Kraig A. Wilson (argued), Grand Forks, N.D., for defendant and appellee.
[¶ 1] Kara Lynn Langowski appeals from a summary judgment dismissing with prejudice her negligence action against Charlene Altendorf. We affirm the judgment, concluding Langowski did not begin her negligence action against Altendorf within the six-year statute of limitations by delivering the summons and complaint to Altendorf within that time.
[¶ 2] In her complaint, Langowski alleged Altendorf struck her with a vehicle while she attempted to cross a street in Minto, North Dakota, on August 21, 2004, causing her bodily injury. On August 18, 2010, Langowski sent the summons and complaint to Roughrider Legal Support Services, a private process server, instructing it to serve both documents upon Altendorf on or before August 21, 2010.
[¶ 3] Representatives of Roughrider attempted to personally serve Altendorf at her residence in Minto on August 19 and 20, 2010, but were unsuccessful because she had traveled to Bismarck. On August 19, Sarah Zacher, a paralegal for Langowski's attorney, telephoned Altendorf to arrange a meeting in Bismarck to personally serve Altendorf the next day. Zacher and Altendorf agreed to contact each other on August 20 to discuss a location where service could be accomplished. On the morning of August 20, however, after speaking with her attorney, Altendorf informed Zacher she would not accept service in Bismarck. Roughrider then attempted to serve Altendorf through Deborah Dunham, an office manager at Altendorf's place of employment. After speaking with Altendorf, Dunham refused to accept service on Altendorf's behalf. Roughrider then left the summons and complaint affixed to the front door of Altendorf's home in Minto on August 20, 2010, at 6:04 p.m., after a final attempt to serve Altendorf at her home. Altendorf did not discover the summons and complaint affixed to her door until August 23, 2010. On August 23, 2010, Langowski sent a copy of the summons and complaint by certified mail to Altendorf.

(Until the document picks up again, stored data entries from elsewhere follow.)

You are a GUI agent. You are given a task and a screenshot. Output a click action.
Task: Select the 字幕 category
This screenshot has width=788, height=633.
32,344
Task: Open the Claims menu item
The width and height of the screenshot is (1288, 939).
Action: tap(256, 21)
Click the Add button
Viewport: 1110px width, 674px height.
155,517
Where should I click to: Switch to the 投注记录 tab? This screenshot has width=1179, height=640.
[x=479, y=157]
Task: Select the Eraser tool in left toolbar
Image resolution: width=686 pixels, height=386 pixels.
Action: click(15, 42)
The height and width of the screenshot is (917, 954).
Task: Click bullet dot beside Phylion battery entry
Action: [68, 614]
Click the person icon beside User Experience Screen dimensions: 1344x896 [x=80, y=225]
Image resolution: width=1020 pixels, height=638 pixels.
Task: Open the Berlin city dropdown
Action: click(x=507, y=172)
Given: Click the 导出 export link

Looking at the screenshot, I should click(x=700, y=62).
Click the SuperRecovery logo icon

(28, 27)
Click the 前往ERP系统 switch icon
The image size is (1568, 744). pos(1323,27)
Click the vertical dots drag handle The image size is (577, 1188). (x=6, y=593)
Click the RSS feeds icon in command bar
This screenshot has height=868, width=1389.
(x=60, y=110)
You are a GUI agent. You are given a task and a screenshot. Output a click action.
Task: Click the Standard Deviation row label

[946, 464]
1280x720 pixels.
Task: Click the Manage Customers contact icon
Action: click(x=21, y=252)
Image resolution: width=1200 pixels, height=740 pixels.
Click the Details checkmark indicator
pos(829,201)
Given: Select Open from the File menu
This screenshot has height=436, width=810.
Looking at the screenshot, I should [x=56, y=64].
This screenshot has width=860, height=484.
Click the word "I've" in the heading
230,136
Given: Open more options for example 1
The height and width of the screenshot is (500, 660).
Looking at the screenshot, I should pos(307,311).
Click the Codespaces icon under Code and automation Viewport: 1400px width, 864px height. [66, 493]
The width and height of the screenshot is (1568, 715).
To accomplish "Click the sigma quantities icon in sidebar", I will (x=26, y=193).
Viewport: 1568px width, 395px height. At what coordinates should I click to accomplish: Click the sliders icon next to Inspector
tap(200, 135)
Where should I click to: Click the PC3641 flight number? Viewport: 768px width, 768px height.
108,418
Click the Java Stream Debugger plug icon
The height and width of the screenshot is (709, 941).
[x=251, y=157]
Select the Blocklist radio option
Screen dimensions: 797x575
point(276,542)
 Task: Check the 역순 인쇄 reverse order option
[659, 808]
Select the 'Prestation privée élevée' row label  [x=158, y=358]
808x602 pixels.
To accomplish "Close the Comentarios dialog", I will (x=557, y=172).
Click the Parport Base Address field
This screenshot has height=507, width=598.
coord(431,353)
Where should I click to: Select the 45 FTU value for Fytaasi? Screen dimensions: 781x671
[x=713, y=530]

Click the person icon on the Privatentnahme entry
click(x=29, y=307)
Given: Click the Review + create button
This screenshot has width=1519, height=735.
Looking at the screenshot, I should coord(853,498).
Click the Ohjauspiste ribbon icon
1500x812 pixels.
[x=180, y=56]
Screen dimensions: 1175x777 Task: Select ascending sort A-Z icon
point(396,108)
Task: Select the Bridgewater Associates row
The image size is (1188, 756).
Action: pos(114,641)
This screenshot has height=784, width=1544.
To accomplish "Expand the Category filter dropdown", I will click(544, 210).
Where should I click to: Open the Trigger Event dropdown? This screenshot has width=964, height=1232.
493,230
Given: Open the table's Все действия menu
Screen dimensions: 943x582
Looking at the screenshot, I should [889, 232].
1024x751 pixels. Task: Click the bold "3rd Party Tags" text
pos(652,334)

Altendorf signed for and received a copy of the summons and complaint on August 25, 2010.
[¶ 4] Altendorf moved to dismiss Langowski's negligence action, arguing Langowskifailed to properly serve her within the six-year statute of limitations. Altendorf claimed the district court therefore lacked personal jurisdiction. After a hearing and a request for additional briefing, the district court granted Altendorf summary judgment dismissal of Langowski's negligence action, concluding Langowski did not begin the action within the six-year statute of limitations because Altendorf did not sign for and receive the summons and complaint until August 25, 2010, two days after the expiration of the statute of limitations.
[¶ 5] The district court had jurisdiction under N.D. Const. art. VI, § 8, and N.D.C.C. § 27–05–06. Langowski timely appealed under N.D.R.App.P. 4(a). We have jurisdiction under N.D. Const. art. VI, §§ 2 and 6, and N.D.C.C. § 28–27–01.
[¶ 6] Langowski argues the district court erroneously interpreted N.D.R.Civ.P. 4(d)(2)(A)(v) in concluding her action began when Altendorf signed for and received the summons and complaint on August 25, 2010, two days after the expiration of the statute of limitations. Langowski argues her action began when she placed the summons and complaint in the mail on August 23, 2010.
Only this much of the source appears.